While in previous reports, there were no detailed and characterized centromeric regions of TPH in corresponding reviews on OWMs (Ventura et al., 2004; Ventura et al., 2007; Stanyon et al., 2008), here, a first clue was possible about positions of centromeric regions in TPH (Table 1), that is, 56.5% TPH centromere positions shifted and 43.5% centromere positions were conserved compared to HSA. This is similar to the situation in TCR, that is, conserved centromeres in TPH kept their positions during evolution from common ancestors. However, these conserved centromeric regions normally do not have identical alphoid sequences as in HSA (Rocchi et al., 2012), and neo-centromeres are preferentially formed most often in gene deserts (Lomiento et al., 2008).

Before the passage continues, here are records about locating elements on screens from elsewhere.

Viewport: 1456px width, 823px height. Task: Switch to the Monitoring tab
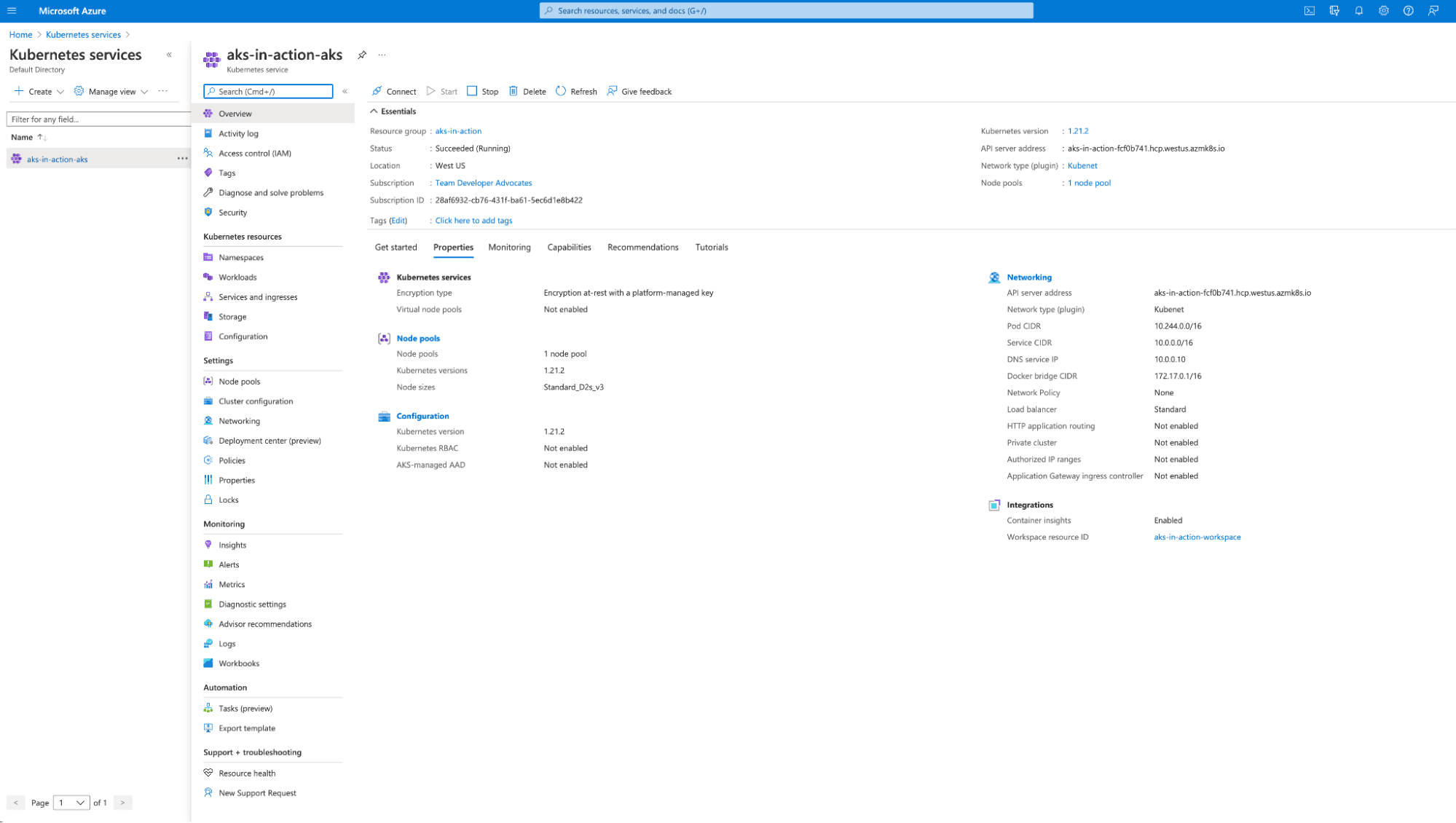[x=509, y=247]
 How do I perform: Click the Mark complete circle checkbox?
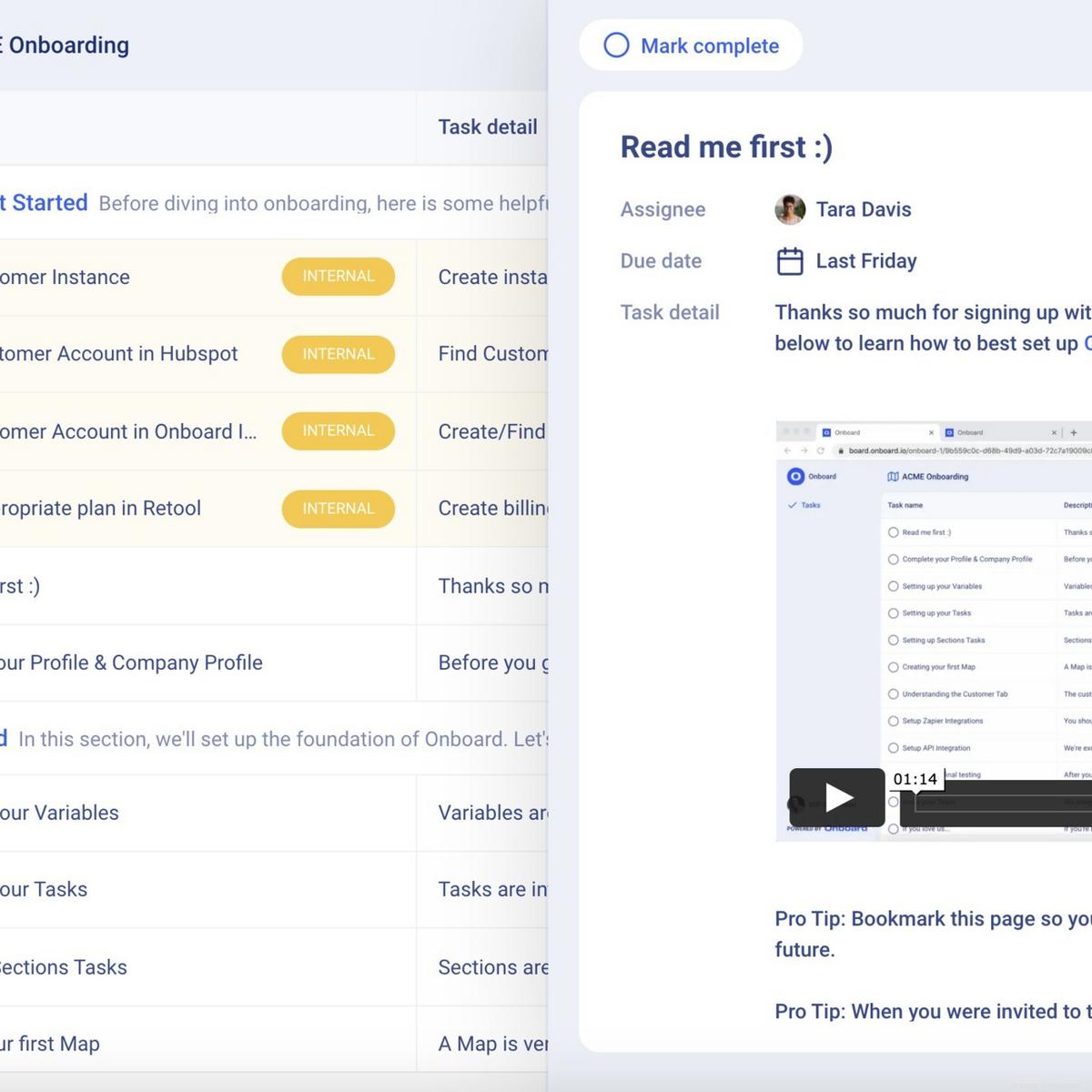(x=616, y=46)
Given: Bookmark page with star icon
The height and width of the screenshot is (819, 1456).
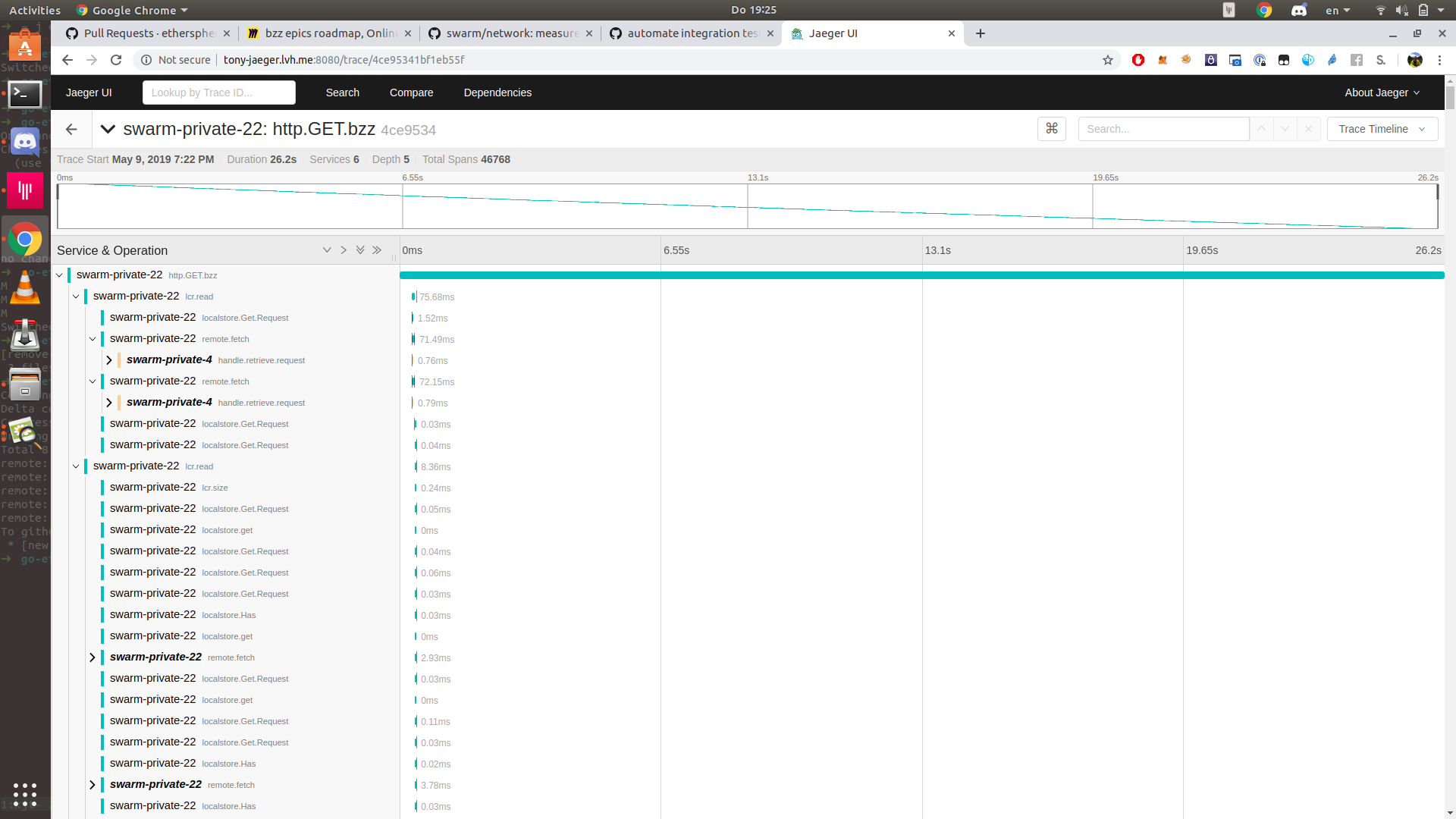Looking at the screenshot, I should (x=1107, y=60).
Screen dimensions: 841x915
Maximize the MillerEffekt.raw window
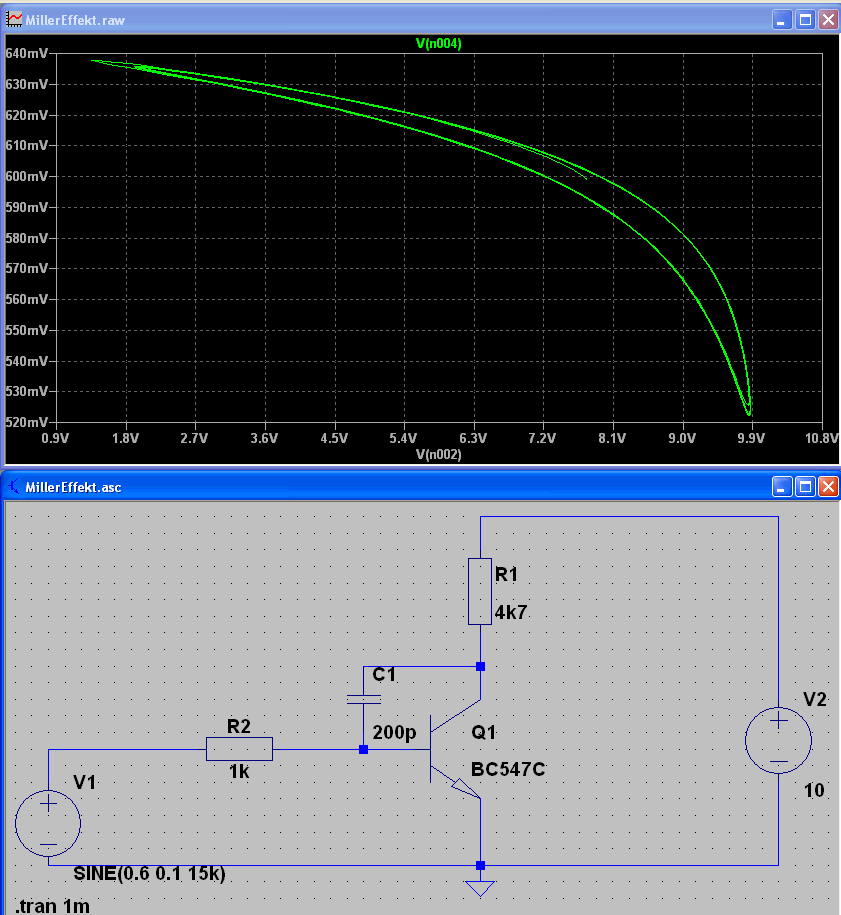(805, 20)
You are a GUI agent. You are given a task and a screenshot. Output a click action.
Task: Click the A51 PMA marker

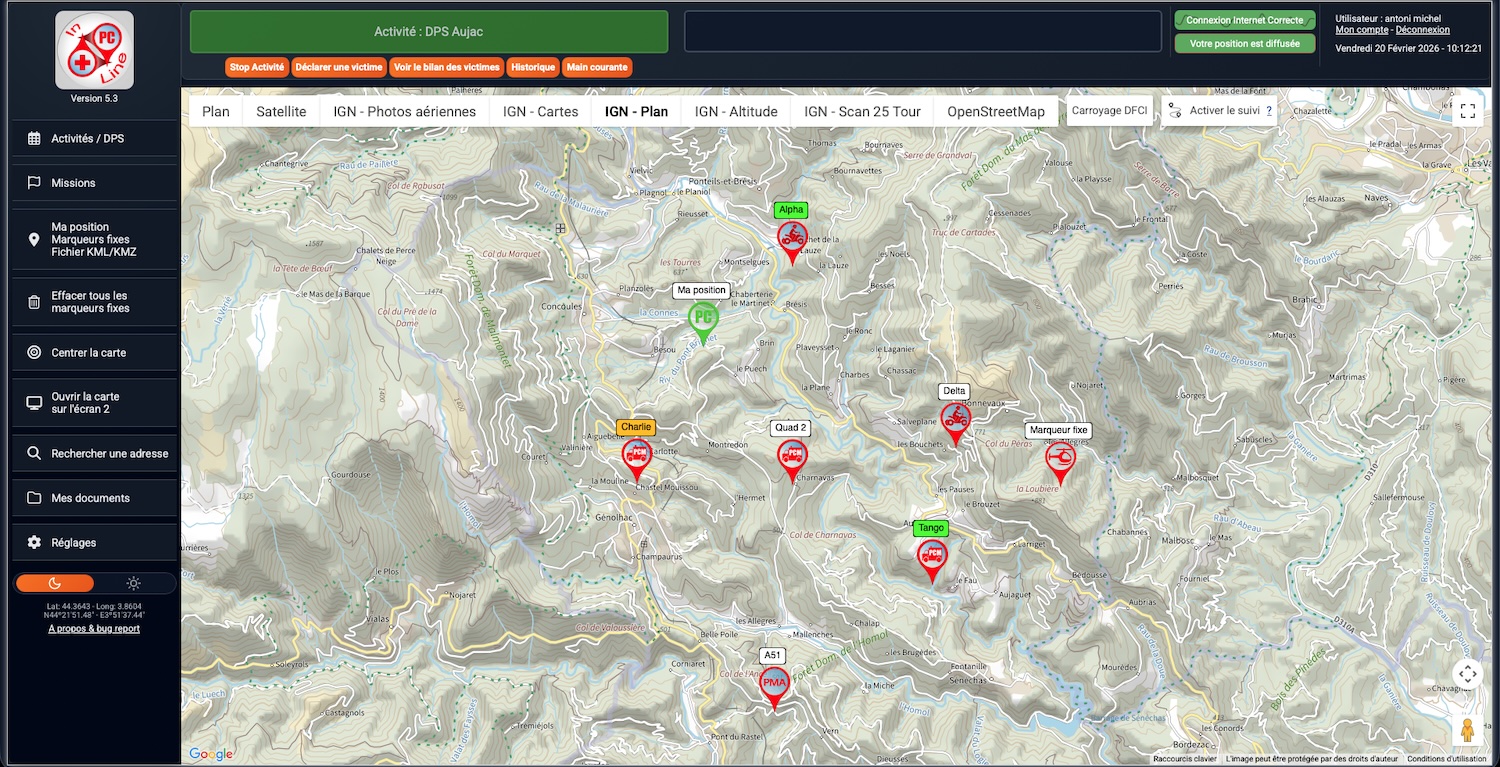tap(774, 684)
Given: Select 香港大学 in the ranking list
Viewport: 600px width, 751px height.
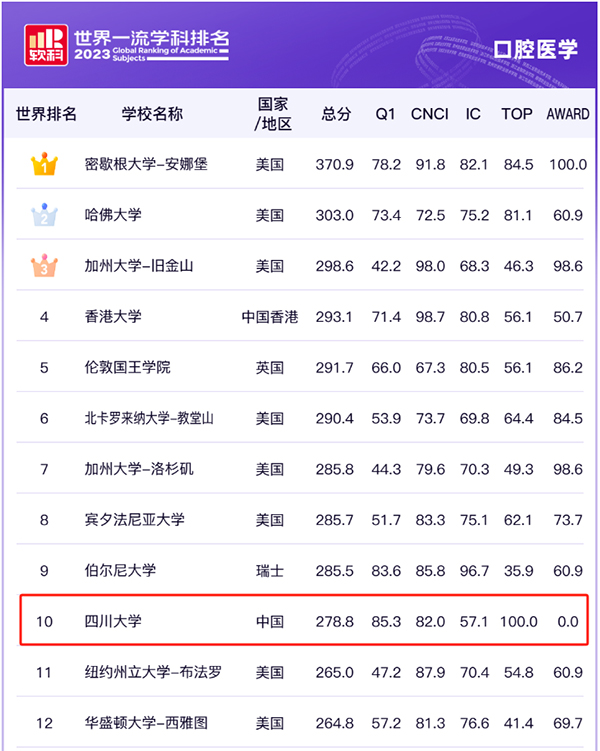Looking at the screenshot, I should click(113, 317).
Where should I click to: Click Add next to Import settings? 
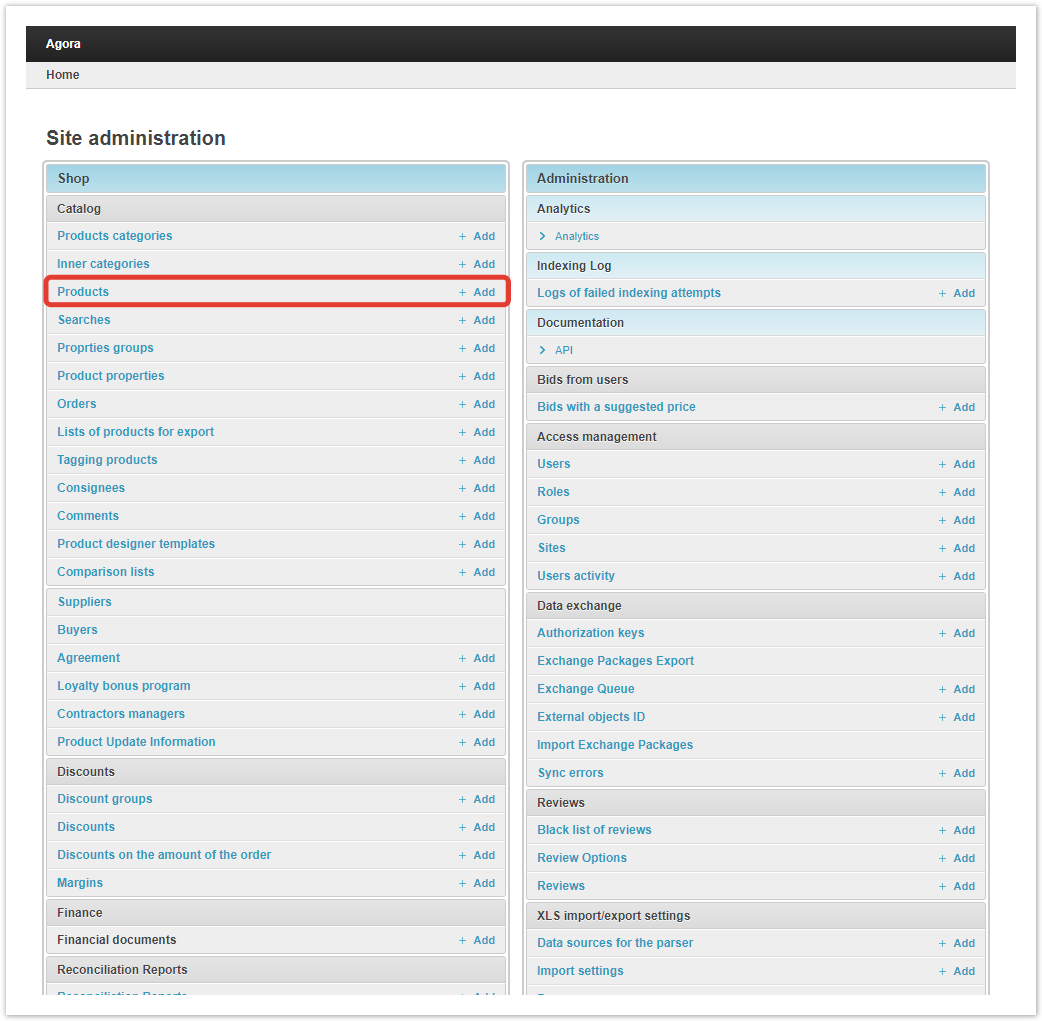coord(957,971)
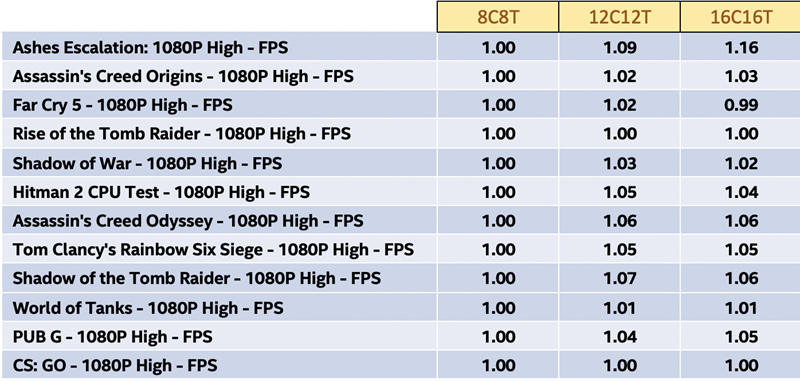Click Ashes Escalation 16C16T value 1.16
Screen dimensions: 800x381
point(741,48)
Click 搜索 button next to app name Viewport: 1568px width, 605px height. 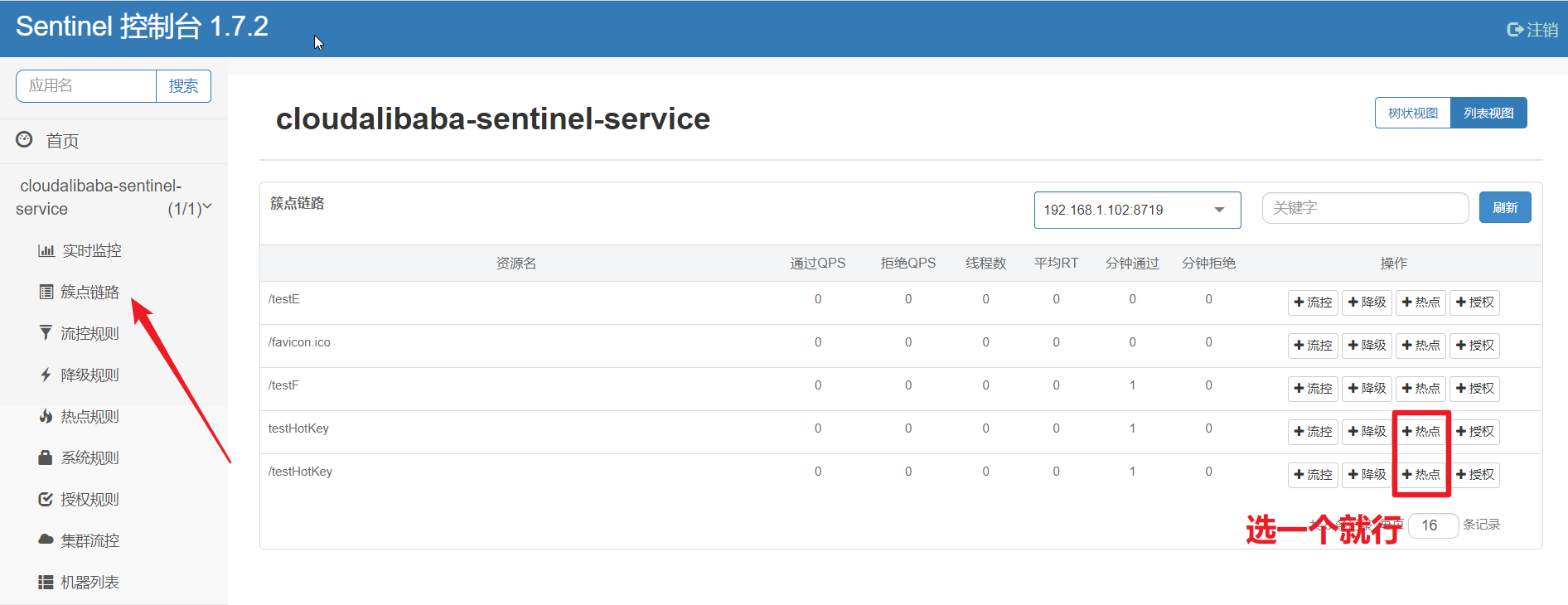pyautogui.click(x=183, y=86)
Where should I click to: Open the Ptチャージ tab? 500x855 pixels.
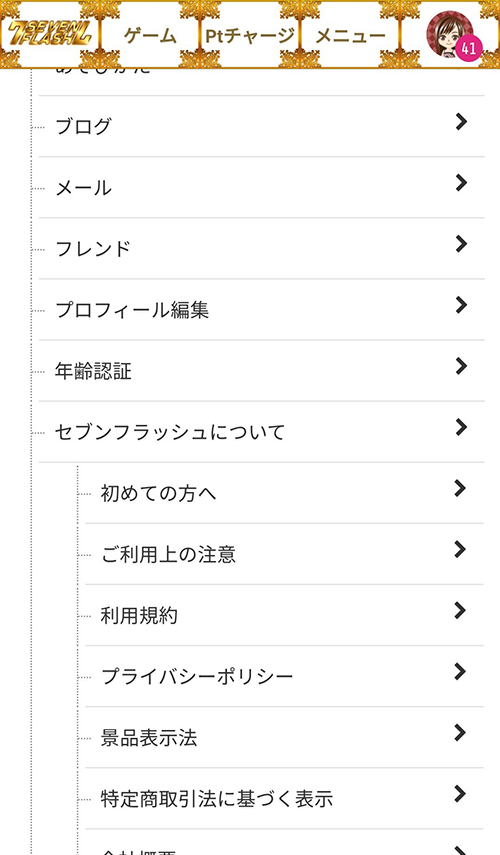click(x=250, y=35)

There are 29 identical ECBs in TPH and in TCR, and 17 ECBs are in concordance with those in macaque species. Moreover, 11 identical ECBs were identified in TPH, in TCR, and in macaque species (Tables 3 and 4). These findings are useful for the reconstruction of a common ancestral karyotype in further studies by applying, for example, locus-specific FISH-probes and/or sequencing of the TPH genome. In total, 41 (82%) of reported 50 ECBs in TPH corresponded to human fragile sites, which is in concordance to previous observations in TCR that ECB regions are highly connected to common FS locations (Francis, 2002, Mrasek et al., 2010; Fungtammasan et al., 2012). It has been suggested that FSs are low-stability regions, supporting their potential role in the formation of evolutionary chromosomal rearrangements (Mishmar et al., 1998). In this connection, others suggested the involvement of the cellular checkpoints proteins ATR and BRCA1, which are also critical for the expression of FSs (Casper et al., 2002; Arlt et al., 2006; Glover, 2006). Also, comparative analyses showed that the co-localization of ECBs in TPH/TCR with human FSs revealed no differences, indicating that Asian langurs are karyotypically closely related (Alekseyev and Pevzner, 2010).

In conclusion, the presented TPH karyotype and comparison to other langurs and macaques provided new insights into chromosomal evolution. It is another stepping stone in primate evolution research.